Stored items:

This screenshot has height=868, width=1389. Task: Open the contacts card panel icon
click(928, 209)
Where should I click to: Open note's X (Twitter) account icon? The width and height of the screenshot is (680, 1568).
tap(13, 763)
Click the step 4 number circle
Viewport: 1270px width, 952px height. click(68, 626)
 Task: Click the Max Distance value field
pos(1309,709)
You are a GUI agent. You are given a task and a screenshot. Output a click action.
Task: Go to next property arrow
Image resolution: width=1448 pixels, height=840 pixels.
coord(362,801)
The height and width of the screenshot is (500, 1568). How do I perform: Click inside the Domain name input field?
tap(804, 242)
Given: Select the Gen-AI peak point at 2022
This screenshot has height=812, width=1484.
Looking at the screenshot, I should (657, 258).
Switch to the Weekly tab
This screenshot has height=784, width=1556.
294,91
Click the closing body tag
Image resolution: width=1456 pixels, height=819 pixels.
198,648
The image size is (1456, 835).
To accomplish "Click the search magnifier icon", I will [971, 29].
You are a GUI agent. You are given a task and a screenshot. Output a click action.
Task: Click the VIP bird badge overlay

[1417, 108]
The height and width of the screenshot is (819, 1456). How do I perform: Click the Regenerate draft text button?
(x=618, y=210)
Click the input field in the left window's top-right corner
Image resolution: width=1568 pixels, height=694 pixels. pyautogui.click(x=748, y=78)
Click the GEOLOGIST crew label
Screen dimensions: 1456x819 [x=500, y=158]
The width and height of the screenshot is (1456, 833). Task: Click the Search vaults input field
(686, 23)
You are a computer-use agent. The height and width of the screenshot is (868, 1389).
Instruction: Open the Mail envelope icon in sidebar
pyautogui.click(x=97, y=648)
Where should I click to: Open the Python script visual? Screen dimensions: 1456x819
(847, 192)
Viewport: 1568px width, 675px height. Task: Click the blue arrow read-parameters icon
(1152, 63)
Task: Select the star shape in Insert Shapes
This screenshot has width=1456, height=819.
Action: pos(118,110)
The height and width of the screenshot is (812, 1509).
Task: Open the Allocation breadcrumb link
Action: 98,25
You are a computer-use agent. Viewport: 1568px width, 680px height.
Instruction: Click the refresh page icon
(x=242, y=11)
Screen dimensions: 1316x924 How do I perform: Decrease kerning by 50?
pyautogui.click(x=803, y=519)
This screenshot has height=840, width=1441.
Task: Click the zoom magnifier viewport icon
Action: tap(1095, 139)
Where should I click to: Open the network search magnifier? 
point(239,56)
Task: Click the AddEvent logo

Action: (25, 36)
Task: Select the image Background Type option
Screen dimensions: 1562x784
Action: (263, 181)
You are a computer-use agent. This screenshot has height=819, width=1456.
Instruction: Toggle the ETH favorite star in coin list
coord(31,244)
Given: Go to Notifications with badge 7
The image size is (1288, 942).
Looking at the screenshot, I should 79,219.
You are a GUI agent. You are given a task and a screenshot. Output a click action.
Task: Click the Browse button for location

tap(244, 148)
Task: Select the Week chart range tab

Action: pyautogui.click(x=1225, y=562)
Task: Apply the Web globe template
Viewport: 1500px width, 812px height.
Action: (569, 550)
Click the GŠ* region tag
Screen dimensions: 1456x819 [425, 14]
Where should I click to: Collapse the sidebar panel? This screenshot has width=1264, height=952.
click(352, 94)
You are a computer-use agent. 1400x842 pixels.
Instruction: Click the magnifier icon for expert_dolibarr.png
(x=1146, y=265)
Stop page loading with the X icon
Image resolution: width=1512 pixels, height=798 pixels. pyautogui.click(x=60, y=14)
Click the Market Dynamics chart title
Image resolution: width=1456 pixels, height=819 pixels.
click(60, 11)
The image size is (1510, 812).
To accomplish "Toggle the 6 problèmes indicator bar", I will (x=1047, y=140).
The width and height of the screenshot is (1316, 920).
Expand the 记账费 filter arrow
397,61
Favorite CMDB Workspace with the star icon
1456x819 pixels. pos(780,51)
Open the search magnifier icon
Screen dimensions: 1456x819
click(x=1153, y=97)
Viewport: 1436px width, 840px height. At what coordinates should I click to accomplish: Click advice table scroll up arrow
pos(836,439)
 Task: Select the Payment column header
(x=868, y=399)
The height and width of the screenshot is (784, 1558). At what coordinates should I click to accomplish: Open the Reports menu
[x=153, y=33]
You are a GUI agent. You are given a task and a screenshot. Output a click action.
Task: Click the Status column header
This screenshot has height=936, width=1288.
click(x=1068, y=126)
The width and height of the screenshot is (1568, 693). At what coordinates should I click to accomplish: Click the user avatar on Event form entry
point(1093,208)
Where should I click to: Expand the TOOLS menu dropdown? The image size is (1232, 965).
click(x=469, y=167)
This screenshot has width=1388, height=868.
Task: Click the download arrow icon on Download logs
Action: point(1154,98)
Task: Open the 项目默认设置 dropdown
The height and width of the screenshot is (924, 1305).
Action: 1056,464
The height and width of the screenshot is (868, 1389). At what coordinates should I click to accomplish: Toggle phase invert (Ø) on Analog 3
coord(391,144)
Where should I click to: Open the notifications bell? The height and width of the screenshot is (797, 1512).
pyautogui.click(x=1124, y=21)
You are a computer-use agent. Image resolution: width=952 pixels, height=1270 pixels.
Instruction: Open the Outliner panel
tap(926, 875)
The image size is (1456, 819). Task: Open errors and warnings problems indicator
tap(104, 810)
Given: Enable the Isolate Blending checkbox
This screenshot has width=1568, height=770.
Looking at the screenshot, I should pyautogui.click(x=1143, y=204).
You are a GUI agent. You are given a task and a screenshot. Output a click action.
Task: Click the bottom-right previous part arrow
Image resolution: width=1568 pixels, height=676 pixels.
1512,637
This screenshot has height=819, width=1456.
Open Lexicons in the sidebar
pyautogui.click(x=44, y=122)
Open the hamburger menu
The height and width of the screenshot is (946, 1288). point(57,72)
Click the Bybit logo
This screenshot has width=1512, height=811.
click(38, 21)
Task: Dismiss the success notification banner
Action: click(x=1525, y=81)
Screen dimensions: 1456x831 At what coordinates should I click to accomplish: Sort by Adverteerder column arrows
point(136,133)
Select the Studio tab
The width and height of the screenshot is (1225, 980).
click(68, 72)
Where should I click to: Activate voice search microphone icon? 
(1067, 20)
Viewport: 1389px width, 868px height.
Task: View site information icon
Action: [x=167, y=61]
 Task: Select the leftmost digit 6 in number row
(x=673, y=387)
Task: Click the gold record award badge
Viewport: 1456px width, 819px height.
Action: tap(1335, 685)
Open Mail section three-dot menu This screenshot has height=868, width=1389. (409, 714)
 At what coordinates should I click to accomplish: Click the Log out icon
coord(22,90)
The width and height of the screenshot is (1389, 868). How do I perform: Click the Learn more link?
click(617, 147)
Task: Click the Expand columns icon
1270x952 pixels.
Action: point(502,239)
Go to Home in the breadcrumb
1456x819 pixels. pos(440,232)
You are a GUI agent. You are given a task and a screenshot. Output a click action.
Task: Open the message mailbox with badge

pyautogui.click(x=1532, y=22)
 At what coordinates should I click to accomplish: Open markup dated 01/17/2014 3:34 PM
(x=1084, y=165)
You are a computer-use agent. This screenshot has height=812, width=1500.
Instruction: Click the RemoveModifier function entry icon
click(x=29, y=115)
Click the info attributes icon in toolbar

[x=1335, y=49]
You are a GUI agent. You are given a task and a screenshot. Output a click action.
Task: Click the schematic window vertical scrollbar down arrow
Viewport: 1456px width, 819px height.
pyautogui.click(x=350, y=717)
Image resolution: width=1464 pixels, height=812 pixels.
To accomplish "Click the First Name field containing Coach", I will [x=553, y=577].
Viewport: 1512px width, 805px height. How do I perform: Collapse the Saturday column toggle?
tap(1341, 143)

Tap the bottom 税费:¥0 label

WORK REQUIRED: Filter the entries above and keep only the lines with the word "bottom".

EXERCISE ANSWER:
Task: Click the bottom-right previous part arrow
Tap the bottom 税费:¥0 label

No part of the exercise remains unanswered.